▸ **Given problem**:
Convert every line of the entries below into a Markdown table with the columns Row and Line. Number the rows in order and leave out blank lines.

▸ **Information shown**:

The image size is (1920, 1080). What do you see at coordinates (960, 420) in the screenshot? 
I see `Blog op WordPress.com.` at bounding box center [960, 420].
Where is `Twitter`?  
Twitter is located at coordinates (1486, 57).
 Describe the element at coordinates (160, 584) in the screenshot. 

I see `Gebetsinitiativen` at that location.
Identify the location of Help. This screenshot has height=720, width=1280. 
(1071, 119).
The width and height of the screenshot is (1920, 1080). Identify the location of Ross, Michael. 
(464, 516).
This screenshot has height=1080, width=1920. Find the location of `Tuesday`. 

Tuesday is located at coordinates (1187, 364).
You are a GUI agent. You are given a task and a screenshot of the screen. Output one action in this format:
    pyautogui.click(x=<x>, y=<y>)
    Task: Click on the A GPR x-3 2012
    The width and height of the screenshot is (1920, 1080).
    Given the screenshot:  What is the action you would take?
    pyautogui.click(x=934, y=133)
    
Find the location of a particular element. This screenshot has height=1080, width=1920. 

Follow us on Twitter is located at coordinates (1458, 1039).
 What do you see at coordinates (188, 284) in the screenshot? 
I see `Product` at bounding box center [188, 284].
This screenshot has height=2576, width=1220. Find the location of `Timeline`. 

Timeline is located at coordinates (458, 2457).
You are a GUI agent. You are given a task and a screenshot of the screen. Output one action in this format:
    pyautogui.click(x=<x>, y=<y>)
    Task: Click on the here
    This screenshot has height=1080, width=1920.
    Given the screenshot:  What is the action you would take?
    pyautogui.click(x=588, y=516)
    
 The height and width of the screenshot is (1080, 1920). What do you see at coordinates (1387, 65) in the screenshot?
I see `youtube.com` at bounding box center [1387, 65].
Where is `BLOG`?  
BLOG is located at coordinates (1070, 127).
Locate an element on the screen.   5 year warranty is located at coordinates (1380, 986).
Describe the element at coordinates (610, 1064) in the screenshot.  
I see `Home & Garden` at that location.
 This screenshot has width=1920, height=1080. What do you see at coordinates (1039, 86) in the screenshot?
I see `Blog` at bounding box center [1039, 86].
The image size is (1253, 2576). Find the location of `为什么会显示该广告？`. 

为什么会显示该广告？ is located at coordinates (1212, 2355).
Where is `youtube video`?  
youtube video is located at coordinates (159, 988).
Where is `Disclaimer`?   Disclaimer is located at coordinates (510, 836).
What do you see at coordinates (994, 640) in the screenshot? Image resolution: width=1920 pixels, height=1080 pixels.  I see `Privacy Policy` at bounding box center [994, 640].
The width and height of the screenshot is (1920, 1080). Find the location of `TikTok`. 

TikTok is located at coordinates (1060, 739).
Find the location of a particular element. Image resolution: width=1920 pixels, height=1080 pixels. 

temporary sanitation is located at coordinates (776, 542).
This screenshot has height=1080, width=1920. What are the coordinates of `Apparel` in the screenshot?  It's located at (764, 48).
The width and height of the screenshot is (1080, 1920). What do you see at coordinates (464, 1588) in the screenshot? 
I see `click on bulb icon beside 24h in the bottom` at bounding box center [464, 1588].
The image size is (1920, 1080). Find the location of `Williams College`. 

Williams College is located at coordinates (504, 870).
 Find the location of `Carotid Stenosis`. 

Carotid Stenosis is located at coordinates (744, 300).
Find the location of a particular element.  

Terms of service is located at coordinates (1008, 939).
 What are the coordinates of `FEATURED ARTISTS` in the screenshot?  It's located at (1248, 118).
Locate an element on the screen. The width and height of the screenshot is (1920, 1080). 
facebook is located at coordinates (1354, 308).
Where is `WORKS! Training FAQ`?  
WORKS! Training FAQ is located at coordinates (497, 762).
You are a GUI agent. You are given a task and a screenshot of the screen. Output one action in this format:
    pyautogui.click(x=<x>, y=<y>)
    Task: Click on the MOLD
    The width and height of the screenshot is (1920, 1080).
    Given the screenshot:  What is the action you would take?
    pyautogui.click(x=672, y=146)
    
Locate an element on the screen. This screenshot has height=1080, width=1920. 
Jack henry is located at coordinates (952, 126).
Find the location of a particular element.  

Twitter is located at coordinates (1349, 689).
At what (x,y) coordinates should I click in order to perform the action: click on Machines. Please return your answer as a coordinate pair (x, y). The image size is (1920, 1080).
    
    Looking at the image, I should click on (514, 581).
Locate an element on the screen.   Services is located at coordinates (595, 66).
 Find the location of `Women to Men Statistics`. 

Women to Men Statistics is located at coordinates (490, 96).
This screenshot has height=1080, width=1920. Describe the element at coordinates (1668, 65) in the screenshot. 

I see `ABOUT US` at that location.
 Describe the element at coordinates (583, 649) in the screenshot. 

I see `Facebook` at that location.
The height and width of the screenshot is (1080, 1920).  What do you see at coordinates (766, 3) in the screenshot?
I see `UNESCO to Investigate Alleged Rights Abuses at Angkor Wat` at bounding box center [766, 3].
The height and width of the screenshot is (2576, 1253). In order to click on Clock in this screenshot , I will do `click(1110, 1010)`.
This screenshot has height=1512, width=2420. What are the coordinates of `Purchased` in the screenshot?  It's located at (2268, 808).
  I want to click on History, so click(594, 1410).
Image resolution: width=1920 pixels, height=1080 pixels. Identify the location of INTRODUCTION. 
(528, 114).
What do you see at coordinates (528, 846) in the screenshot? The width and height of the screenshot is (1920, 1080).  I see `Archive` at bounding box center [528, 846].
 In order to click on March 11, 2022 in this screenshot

▸ **Result below**:
| Row | Line |
|---|---|
| 1 | The image size is (1920, 1080). What do you see at coordinates (960, 420) in the screenshot?  |
| 2 | I see `Blog op WordPress.com.` at bounding box center [960, 420]. |
| 3 | Where is `Twitter`?   |
| 4 | Twitter is located at coordinates (1486, 57). |
| 5 |  Describe the element at coordinates (160, 584) in the screenshot.  |
| 6 | I see `Gebetsinitiativen` at that location. |
| 7 | Identify the location of Help. This screenshot has height=720, width=1280.  |
| 8 | (1071, 119). |
| 9 | The width and height of the screenshot is (1920, 1080). Identify the location of Ross, Michael.  |
| 10 | (464, 516). |
| 11 | This screenshot has height=1080, width=1920. Find the location of `Tuesday`.  |
| 12 | Tuesday is located at coordinates (1187, 364). |
| 13 | You are a GUI agent. You are given a task and a screenshot of the screen. Output one action in this format: |
| 14 |     pyautogui.click(x=<x>, y=<y>) |
| 15 |     Task: Click on the A GPR x-3 2012 |
| 16 |     The width and height of the screenshot is (1920, 1080). |
| 17 |     Given the screenshot:  What is the action you would take? |
| 18 |     pyautogui.click(x=934, y=133) |
| 19 | Find the location of a particular element. This screenshot has height=1080, width=1920.  |
| 20 | Follow us on Twitter is located at coordinates (1458, 1039). |
| 21 |  What do you see at coordinates (188, 284) in the screenshot?  |
| 22 | I see `Product` at bounding box center [188, 284]. |
| 23 | This screenshot has height=2576, width=1220. Find the location of `Timeline`.  |
| 24 | Timeline is located at coordinates (458, 2457). |
| 25 | You are a GUI agent. You are given a task and a screenshot of the screen. Output one action in this format: |
| 26 |     pyautogui.click(x=<x>, y=<y>) |
| 27 |     Task: Click on the here |
| 28 |     This screenshot has height=1080, width=1920. |
| 29 |     Given the screenshot:  What is the action you would take? |
| 30 |     pyautogui.click(x=588, y=516) |
| 31 |  The height and width of the screenshot is (1080, 1920). What do you see at coordinates (1387, 65) in the screenshot? |
| 32 | I see `youtube.com` at bounding box center [1387, 65]. |
| 33 | Where is `BLOG`?   |
| 34 | BLOG is located at coordinates (1070, 127). |
| 35 | Locate an element on the screen.   5 year warranty is located at coordinates (1380, 986). |
| 36 | Describe the element at coordinates (610, 1064) in the screenshot.   |
| 37 | I see `Home & Garden` at that location. |
| 38 |  This screenshot has width=1920, height=1080. What do you see at coordinates (1039, 86) in the screenshot? |
| 39 | I see `Blog` at bounding box center [1039, 86]. |
| 40 | The image size is (1253, 2576). Find the location of `为什么会显示该广告？`.  |
| 41 | 为什么会显示该广告？ is located at coordinates (1212, 2355). |
| 42 | Where is `youtube video`?   |
| 43 | youtube video is located at coordinates (159, 988). |
| 44 | Where is `Disclaimer`?   Disclaimer is located at coordinates (510, 836). |
| 45 | What do you see at coordinates (994, 640) in the screenshot? Image resolution: width=1920 pixels, height=1080 pixels.  I see `Privacy Policy` at bounding box center [994, 640]. |
| 46 | The width and height of the screenshot is (1920, 1080). Find the location of `TikTok`.  |
| 47 | TikTok is located at coordinates (1060, 739). |
| 48 | Find the location of a particular element. Image resolution: width=1920 pixels, height=1080 pixels.  |
| 49 | temporary sanitation is located at coordinates (776, 542). |
| 50 | This screenshot has height=1080, width=1920. What are the coordinates of `Apparel` in the screenshot?  It's located at (764, 48). |
| 51 | The width and height of the screenshot is (1080, 1920). What do you see at coordinates (464, 1588) in the screenshot?  |
| 52 | I see `click on bulb icon beside 24h in the bottom` at bounding box center [464, 1588]. |
| 53 | The image size is (1920, 1080). Find the location of `Williams College`.  |
| 54 | Williams College is located at coordinates (504, 870). |
| 55 |  Find the location of `Carotid Stenosis`.  |
| 56 | Carotid Stenosis is located at coordinates (744, 300). |
| 57 | Find the location of a particular element.   |
| 58 | Terms of service is located at coordinates (1008, 939). |
| 59 |  What are the coordinates of `FEATURED ARTISTS` in the screenshot?  It's located at (1248, 118). |
| 60 | Locate an element on the screen. The width and height of the screenshot is (1920, 1080).  |
| 61 | facebook is located at coordinates (1354, 308). |
| 62 | Where is `WORKS! Training FAQ`?   |
| 63 | WORKS! Training FAQ is located at coordinates (497, 762). |
| 64 | You are a GUI agent. You are given a task and a screenshot of the screen. Output one action in this format: |
| 65 |     pyautogui.click(x=<x>, y=<y>) |
| 66 |     Task: Click on the MOLD |
| 67 |     The width and height of the screenshot is (1920, 1080). |
| 68 |     Given the screenshot:  What is the action you would take? |
| 69 |     pyautogui.click(x=672, y=146) |
| 70 | Locate an element on the screen. This screenshot has height=1080, width=1920.  |
| 71 | Jack henry is located at coordinates (952, 126). |
| 72 | Find the location of a particular element.   |
| 73 | Twitter is located at coordinates (1349, 689). |
| 74 | At what (x,y) coordinates should I click in order to perform the action: click on Machines. Please return your answer as a coordinate pair (x, y). The image size is (1920, 1080). |
| 75 |     Looking at the image, I should click on (514, 581). |
| 76 | Locate an element on the screen.   Services is located at coordinates (595, 66). |
| 77 |  Find the location of `Women to Men Statistics`.  |
| 78 | Women to Men Statistics is located at coordinates (490, 96). |
| 79 | This screenshot has height=1080, width=1920. Describe the element at coordinates (1668, 65) in the screenshot.  |
| 80 | I see `ABOUT US` at that location. |
| 81 |  Describe the element at coordinates (583, 649) in the screenshot.  |
| 82 | I see `Facebook` at that location. |
| 83 | The height and width of the screenshot is (1080, 1920).  What do you see at coordinates (766, 3) in the screenshot? |
| 84 | I see `UNESCO to Investigate Alleged Rights Abuses at Angkor Wat` at bounding box center [766, 3]. |
| 85 | The height and width of the screenshot is (2576, 1253). In order to click on Clock in this screenshot , I will do `click(1110, 1010)`. |
| 86 | This screenshot has height=1512, width=2420. What are the coordinates of `Purchased` in the screenshot?  It's located at (2268, 808). |
| 87 |   I want to click on History, so click(594, 1410). |
| 88 | Image resolution: width=1920 pixels, height=1080 pixels. Identify the location of INTRODUCTION.  |
| 89 | (528, 114). |
| 90 | What do you see at coordinates (528, 846) in the screenshot? The width and height of the screenshot is (1920, 1080).  I see `Archive` at bounding box center [528, 846]. |
| 91 |  In order to click on March 11, 2022 in this screenshot |